Le taux de chômage s’élève à environ 69 %. Les bombes israéliennes ont dévasté les activités économiques et les infrastructures, ce qui signifie que la reprise sera très difficile.
“Le traumatisme est très particulier à Gaza parce qu’il est en train de se dérouler et il se superpose de manière répétitive à un traumatisme collectif historique”, a souligné le Dr Jabr. “Et il n’y a aucun endroit sûr où les familles et les enfants peuvent se réfugier à Gaza”.
Il est arrivé qu’elle et ses collègues interviennent alors que la situation traumatisante se déroulait. “J’entendais les bombardements en arrière-plan lorsque les gens m’appelaient de Gaza. C’était une situation très inhabituelle.”
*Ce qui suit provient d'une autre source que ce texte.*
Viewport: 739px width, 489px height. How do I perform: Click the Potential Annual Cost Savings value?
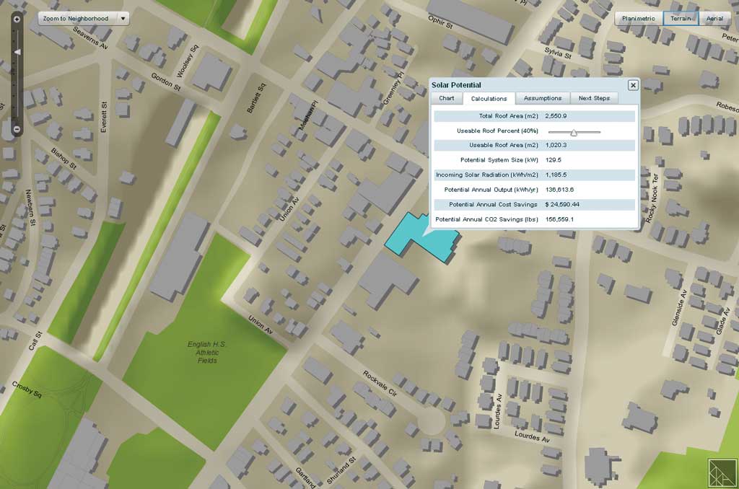pyautogui.click(x=561, y=204)
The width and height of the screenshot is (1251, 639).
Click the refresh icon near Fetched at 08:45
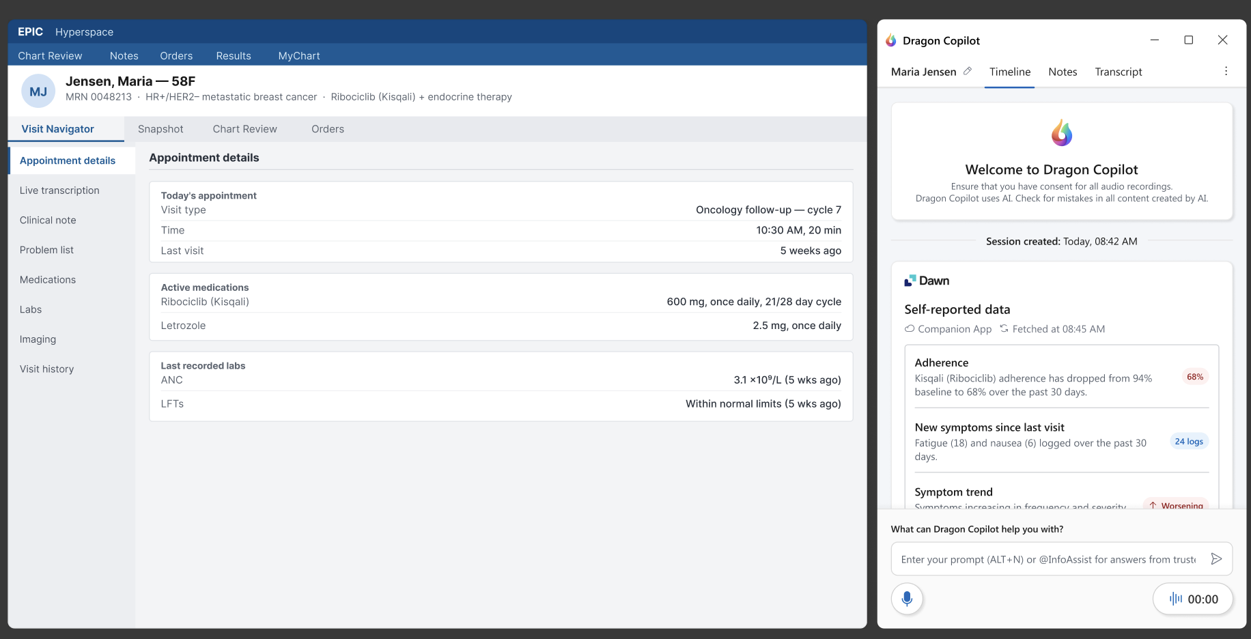point(1004,328)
Elle explique que les professionnels de la santé mentale ne sont pas équipés pour fournir des interventions adaptées à des situations aussi chaotiques. “Néanmoins, nous soutenons les gens en leur conseillant de garder les pieds sur terre et de maintenir leur routine habituelle de la journée malgré toutes les difficultés.”
Une série de recherches sur les effets de la guerre sur les enfants palestiniens vivant dans la bande de Gaza a conclu que les symptômes de dépression, d’anxiété et de syndrome de stress post-traumatique (SSPT) étaient prédominants chez les enfants qui avaient été exposés à des événements très pénibles, tels que la destruction de leur maison familiale, la mort de membres de leur famille, la vue et l’ouïe des avions à réaction et des bombes, et l’arrestation de membres de leur famille.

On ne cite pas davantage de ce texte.